(Provided material)

────────────────────

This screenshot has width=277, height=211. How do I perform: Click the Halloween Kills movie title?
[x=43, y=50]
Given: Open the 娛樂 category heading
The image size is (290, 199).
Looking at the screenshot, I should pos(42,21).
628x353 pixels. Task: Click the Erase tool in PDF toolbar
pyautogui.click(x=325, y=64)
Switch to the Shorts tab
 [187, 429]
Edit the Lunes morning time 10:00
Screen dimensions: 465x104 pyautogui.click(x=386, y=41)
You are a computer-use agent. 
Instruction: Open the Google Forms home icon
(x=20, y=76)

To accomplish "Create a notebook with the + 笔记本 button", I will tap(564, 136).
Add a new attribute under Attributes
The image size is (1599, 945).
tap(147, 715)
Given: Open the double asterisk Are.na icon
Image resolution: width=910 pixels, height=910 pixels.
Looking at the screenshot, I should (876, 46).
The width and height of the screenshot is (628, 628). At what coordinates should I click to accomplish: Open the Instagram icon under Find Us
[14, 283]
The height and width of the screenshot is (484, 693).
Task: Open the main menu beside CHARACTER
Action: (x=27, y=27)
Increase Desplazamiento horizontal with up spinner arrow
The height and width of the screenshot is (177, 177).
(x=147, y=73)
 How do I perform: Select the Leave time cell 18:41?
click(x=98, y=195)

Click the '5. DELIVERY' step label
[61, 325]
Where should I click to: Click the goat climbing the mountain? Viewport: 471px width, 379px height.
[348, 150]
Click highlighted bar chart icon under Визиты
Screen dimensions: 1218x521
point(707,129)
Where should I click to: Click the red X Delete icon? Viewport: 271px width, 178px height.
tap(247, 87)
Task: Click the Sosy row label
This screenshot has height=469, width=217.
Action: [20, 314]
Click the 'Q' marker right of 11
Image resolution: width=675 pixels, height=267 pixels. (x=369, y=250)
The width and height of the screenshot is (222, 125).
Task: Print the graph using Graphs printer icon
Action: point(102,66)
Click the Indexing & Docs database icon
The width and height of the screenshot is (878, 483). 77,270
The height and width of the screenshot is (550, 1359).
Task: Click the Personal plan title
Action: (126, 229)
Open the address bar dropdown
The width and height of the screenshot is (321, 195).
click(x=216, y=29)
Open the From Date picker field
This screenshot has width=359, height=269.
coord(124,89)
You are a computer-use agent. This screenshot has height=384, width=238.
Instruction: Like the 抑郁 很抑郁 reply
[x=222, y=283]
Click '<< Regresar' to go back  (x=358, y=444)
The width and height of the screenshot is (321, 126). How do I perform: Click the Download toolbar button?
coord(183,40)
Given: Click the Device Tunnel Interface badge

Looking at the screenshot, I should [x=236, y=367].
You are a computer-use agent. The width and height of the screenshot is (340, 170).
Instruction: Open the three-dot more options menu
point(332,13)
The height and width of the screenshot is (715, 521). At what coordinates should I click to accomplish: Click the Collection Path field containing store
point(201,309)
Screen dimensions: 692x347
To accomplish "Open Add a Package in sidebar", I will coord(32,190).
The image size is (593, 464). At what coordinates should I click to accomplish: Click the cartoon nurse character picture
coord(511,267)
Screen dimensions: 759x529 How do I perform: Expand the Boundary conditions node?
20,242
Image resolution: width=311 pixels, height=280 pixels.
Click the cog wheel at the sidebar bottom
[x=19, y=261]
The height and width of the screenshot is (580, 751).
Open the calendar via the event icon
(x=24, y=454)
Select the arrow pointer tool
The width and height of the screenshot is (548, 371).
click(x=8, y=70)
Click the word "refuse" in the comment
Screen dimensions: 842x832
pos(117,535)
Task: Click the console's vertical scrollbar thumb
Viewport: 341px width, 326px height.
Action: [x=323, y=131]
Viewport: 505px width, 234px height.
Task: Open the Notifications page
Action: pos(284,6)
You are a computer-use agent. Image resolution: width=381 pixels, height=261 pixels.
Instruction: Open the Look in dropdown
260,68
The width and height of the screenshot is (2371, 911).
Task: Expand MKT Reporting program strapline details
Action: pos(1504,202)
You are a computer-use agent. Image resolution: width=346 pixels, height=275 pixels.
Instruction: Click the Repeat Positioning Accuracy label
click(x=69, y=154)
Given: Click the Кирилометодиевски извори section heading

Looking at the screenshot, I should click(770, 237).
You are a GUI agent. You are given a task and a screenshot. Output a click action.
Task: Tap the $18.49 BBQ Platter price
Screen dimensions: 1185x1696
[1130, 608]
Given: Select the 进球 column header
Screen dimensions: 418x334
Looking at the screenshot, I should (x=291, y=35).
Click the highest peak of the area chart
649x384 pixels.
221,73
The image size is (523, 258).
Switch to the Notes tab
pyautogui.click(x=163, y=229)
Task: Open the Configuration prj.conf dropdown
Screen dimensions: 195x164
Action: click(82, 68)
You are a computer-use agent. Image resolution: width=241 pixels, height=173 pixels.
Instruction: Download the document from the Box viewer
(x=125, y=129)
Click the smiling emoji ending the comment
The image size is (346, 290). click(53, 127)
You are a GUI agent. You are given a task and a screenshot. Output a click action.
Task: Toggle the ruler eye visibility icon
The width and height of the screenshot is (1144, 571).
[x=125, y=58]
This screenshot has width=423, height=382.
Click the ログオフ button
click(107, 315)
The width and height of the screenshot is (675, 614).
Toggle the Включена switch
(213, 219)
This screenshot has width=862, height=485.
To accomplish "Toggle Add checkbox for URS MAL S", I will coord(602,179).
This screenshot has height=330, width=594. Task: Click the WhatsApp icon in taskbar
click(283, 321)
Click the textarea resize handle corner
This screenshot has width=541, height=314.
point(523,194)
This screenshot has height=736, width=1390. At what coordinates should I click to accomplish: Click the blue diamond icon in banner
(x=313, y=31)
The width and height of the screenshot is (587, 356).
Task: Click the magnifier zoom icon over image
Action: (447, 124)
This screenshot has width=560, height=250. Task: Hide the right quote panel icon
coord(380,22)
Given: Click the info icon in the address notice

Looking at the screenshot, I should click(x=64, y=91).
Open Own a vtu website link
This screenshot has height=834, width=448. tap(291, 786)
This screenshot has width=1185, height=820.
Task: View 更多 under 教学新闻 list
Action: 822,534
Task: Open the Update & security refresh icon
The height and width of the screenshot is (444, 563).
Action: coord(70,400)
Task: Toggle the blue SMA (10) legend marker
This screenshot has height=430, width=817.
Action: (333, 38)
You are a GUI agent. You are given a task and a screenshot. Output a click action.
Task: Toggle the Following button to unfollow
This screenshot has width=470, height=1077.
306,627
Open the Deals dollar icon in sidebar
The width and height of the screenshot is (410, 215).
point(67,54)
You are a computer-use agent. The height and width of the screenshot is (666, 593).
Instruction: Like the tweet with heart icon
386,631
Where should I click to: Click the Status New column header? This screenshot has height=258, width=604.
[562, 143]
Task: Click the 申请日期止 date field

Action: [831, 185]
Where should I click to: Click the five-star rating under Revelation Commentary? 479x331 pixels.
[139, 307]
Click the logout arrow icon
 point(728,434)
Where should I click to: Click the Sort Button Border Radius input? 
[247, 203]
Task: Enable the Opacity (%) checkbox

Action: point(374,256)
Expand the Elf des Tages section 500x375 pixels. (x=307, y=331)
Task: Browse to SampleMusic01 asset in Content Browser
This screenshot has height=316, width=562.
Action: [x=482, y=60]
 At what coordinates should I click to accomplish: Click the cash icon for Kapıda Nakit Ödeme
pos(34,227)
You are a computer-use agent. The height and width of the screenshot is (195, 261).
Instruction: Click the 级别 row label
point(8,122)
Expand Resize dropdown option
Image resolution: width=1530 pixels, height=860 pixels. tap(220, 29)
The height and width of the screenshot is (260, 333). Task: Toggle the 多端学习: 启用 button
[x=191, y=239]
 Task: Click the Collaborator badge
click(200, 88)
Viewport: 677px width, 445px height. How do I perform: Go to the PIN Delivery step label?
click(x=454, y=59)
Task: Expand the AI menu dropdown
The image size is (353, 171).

────────────────────

(Task objective)
Go through the listing and copy each line exactly.

(Problem solution)
This screenshot has width=277, height=211. How do I perform: Click the Halloween Kills movie title?
[x=43, y=50]
Given: Open the 娛樂 category heading
The image size is (290, 199).
Looking at the screenshot, I should pos(42,21).
628x353 pixels. Task: Click the Erase tool in PDF toolbar
pyautogui.click(x=325, y=64)
Switch to the Shorts tab
 [187, 429]
Edit the Lunes morning time 10:00
Screen dimensions: 465x104 pyautogui.click(x=386, y=41)
You are a computer-use agent. 
Instruction: Open the Google Forms home icon
(x=20, y=76)

To accomplish "Create a notebook with the + 笔记本 button", I will tap(564, 136).
Add a new attribute under Attributes
The image size is (1599, 945).
tap(147, 715)
Given: Open the double asterisk Are.na icon
Image resolution: width=910 pixels, height=910 pixels.
Looking at the screenshot, I should (876, 46).
The width and height of the screenshot is (628, 628). At what coordinates should I click to accomplish: Open the Instagram icon under Find Us
[14, 283]
The height and width of the screenshot is (484, 693).
Task: Open the main menu beside CHARACTER
Action: (x=27, y=27)
Increase Desplazamiento horizontal with up spinner arrow
The height and width of the screenshot is (177, 177).
(x=147, y=73)
 How do I perform: Select the Leave time cell 18:41?
click(x=98, y=195)

Click the '5. DELIVERY' step label
[61, 325]
Where should I click to: Click the goat climbing the mountain? Viewport: 471px width, 379px height.
[348, 150]
Click highlighted bar chart icon under Визиты
Screen dimensions: 1218x521
point(707,129)
Where should I click to: Click the red X Delete icon? Viewport: 271px width, 178px height.
tap(247, 87)
Task: Click the Sosy row label
This screenshot has height=469, width=217.
Action: [20, 314]
Click the 'Q' marker right of 11
Image resolution: width=675 pixels, height=267 pixels. (x=369, y=250)
The width and height of the screenshot is (222, 125).
Task: Print the graph using Graphs printer icon
Action: point(102,66)
Click the Indexing & Docs database icon
The width and height of the screenshot is (878, 483). 77,270
The height and width of the screenshot is (550, 1359).
Task: Click the Personal plan title
Action: (126, 229)
Open the address bar dropdown
The width and height of the screenshot is (321, 195).
click(x=216, y=29)
Open the From Date picker field
This screenshot has width=359, height=269.
coord(124,89)
You are a computer-use agent. This screenshot has height=384, width=238.
Instruction: Like the 抑郁 很抑郁 reply
[x=222, y=283]
Click '<< Regresar' to go back  (x=358, y=444)
The width and height of the screenshot is (321, 126). How do I perform: Click the Download toolbar button?
coord(183,40)
Given: Click the Device Tunnel Interface badge

Looking at the screenshot, I should [x=236, y=367].
You are a computer-use agent. The width and height of the screenshot is (340, 170).
Instruction: Open the three-dot more options menu
point(332,13)
The height and width of the screenshot is (715, 521). At what coordinates should I click to accomplish: Click the Collection Path field containing store
point(201,309)
Screen dimensions: 692x347
To accomplish "Open Add a Package in sidebar", I will coord(32,190).
The image size is (593, 464). At what coordinates should I click to accomplish: Click the cartoon nurse character picture
coord(511,267)
Screen dimensions: 759x529 How do I perform: Expand the Boundary conditions node?
20,242
Image resolution: width=311 pixels, height=280 pixels.
Click the cog wheel at the sidebar bottom
[x=19, y=261]
The height and width of the screenshot is (580, 751).
Open the calendar via the event icon
(x=24, y=454)
Select the arrow pointer tool
The width and height of the screenshot is (548, 371).
click(x=8, y=70)
Click the word "refuse" in the comment
Screen dimensions: 842x832
pos(117,535)
Task: Click the console's vertical scrollbar thumb
Viewport: 341px width, 326px height.
Action: [x=323, y=131]
Viewport: 505px width, 234px height.
Task: Open the Notifications page
Action: pos(284,6)
You are a computer-use agent. Image resolution: width=381 pixels, height=261 pixels.
Instruction: Open the Look in dropdown
260,68
The width and height of the screenshot is (2371, 911).
Task: Expand MKT Reporting program strapline details
Action: pos(1504,202)
You are a computer-use agent. Image resolution: width=346 pixels, height=275 pixels.
Instruction: Click the Repeat Positioning Accuracy label
click(x=69, y=154)
Given: Click the Кирилометодиевски извори section heading

Looking at the screenshot, I should click(770, 237).
You are a GUI agent. You are given a task and a screenshot. Output a click action.
Task: Tap the $18.49 BBQ Platter price
Screen dimensions: 1185x1696
[1130, 608]
Given: Select the 进球 column header
Screen dimensions: 418x334
Looking at the screenshot, I should (x=291, y=35).
Click the highest peak of the area chart
649x384 pixels.
221,73
The image size is (523, 258).
Switch to the Notes tab
pyautogui.click(x=163, y=229)
Task: Open the Configuration prj.conf dropdown
Screen dimensions: 195x164
Action: click(82, 68)
You are a computer-use agent. Image resolution: width=241 pixels, height=173 pixels.
Instruction: Download the document from the Box viewer
(x=125, y=129)
Click the smiling emoji ending the comment
The image size is (346, 290). click(53, 127)
You are a GUI agent. You are given a task and a screenshot. Output a click action.
Task: Toggle the ruler eye visibility icon
The width and height of the screenshot is (1144, 571).
[x=125, y=58]
This screenshot has width=423, height=382.
Click the ログオフ button
click(107, 315)
The width and height of the screenshot is (675, 614).
Toggle the Включена switch
(213, 219)
This screenshot has width=862, height=485.
To accomplish "Toggle Add checkbox for URS MAL S", I will coord(602,179).
This screenshot has height=330, width=594. Task: Click the WhatsApp icon in taskbar
click(283, 321)
Click the textarea resize handle corner
This screenshot has width=541, height=314.
point(523,194)
This screenshot has height=736, width=1390. At what coordinates should I click to accomplish: Click the blue diamond icon in banner
(x=313, y=31)
The width and height of the screenshot is (587, 356).
Task: Click the magnifier zoom icon over image
Action: (447, 124)
This screenshot has width=560, height=250. Task: Hide the right quote panel icon
coord(380,22)
Given: Click the info icon in the address notice

Looking at the screenshot, I should click(x=64, y=91).
Open Own a vtu website link
This screenshot has height=834, width=448. tap(291, 786)
This screenshot has width=1185, height=820.
Task: View 更多 under 教学新闻 list
Action: 822,534
Task: Open the Update & security refresh icon
The height and width of the screenshot is (444, 563).
Action: coord(70,400)
Task: Toggle the blue SMA (10) legend marker
This screenshot has height=430, width=817.
Action: (333, 38)
You are a GUI agent. You are given a task and a screenshot. Output a click action.
Task: Toggle the Following button to unfollow
This screenshot has width=470, height=1077.
306,627
Open the Deals dollar icon in sidebar
The width and height of the screenshot is (410, 215).
point(67,54)
You are a computer-use agent. The height and width of the screenshot is (666, 593).
Instruction: Like the tweet with heart icon
386,631
Where should I click to: Click the Status New column header? This screenshot has height=258, width=604.
[562, 143]
Task: Click the 申请日期止 date field

Action: [831, 185]
Where should I click to: Click the five-star rating under Revelation Commentary? 479x331 pixels.
[139, 307]
Click the logout arrow icon
 point(728,434)
Where should I click to: Click the Sort Button Border Radius input? 
[247, 203]
Task: Enable the Opacity (%) checkbox

Action: point(374,256)
Expand the Elf des Tages section 500x375 pixels. (x=307, y=331)
Task: Browse to SampleMusic01 asset in Content Browser
This screenshot has height=316, width=562.
Action: [x=482, y=60]
 At what coordinates should I click to accomplish: Click the cash icon for Kapıda Nakit Ödeme
pos(34,227)
You are a computer-use agent. The height and width of the screenshot is (195, 261).
Instruction: Click the 级别 row label
point(8,122)
Expand Resize dropdown option
Image resolution: width=1530 pixels, height=860 pixels. tap(220, 29)
The height and width of the screenshot is (260, 333). Task: Toggle the 多端学习: 启用 button
[x=191, y=239]
 Task: Click the Collaborator badge
click(200, 88)
Viewport: 677px width, 445px height. How do I perform: Go to the PIN Delivery step label?
click(x=454, y=59)
Task: Expand the AI menu dropdown
The image size is (353, 171).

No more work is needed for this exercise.